Before you can race a high-performance car, you need to know what’s under the hood and how the controls work. The same is true for building with Amazon Bedrock—AWS’s engine room for generative AI. Bedrock transforms prompts and raw data into business value, but to use it effectively, you must first understand its core architecture and controls.
This chapter is your quick tour of Bedrock’s fundamentals. We’ll open the hood, explain how Bedrock simplifies access to a growing catalog of powerful AI models, and show you how it abstracts away the complexity of managing infrastructure. Think of Bedrock as a universal remote for foundation models—large, pre-trained AI models capable of tasks like summarization, Q&A, text generation, and even multimodal understanding.
The Bedrock model catalog is expanding rapidly, now featuring state-of-the-art models such as Anthropic Claude 3.5 Haiku and 3.7 Sonnet, Meta Llama 4 (Scout 17B, Maverick 17B), Amazon Nova Sonic, and Writer Palmyra X5/X4. These models offer advanced capabilities, larger context windows, and multimodal support. Selecting the right model for your use case is a key architectural decision—one we’ll revisit throughout the book.
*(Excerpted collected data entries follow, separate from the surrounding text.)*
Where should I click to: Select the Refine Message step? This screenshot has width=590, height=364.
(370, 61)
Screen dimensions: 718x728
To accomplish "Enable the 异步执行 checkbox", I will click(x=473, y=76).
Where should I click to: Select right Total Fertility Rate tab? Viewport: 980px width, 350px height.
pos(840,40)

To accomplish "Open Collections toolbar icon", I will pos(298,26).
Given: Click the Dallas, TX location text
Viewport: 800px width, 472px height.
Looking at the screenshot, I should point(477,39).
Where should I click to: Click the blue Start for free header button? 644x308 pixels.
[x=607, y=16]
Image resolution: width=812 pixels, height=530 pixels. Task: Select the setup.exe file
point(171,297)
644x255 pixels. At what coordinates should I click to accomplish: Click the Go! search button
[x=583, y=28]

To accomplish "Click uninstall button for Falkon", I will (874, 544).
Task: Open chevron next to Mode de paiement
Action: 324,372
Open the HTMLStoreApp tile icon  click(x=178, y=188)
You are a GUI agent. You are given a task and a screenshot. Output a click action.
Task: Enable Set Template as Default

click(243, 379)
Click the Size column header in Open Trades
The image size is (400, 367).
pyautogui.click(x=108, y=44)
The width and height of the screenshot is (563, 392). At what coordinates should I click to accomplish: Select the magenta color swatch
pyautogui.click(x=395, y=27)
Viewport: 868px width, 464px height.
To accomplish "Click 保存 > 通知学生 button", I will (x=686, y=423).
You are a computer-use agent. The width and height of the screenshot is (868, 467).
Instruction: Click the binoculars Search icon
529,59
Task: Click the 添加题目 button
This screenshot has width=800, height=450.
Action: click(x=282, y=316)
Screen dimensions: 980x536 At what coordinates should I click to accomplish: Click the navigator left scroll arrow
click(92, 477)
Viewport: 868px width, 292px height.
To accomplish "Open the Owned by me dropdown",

Why start here? Every advanced Bedrock pattern—like Retrieval-Augmented Generation (RAG), model tuning, or multi-step agents—relies on a clear understanding of Bedrock’s building blocks. For example, you’ll need to know what a prompt is (the input text you send to a model), what a foundation model is, and the difference between runtime and agent modes (these determine how you interact with models and orchestrate tasks; we’ll define both soon).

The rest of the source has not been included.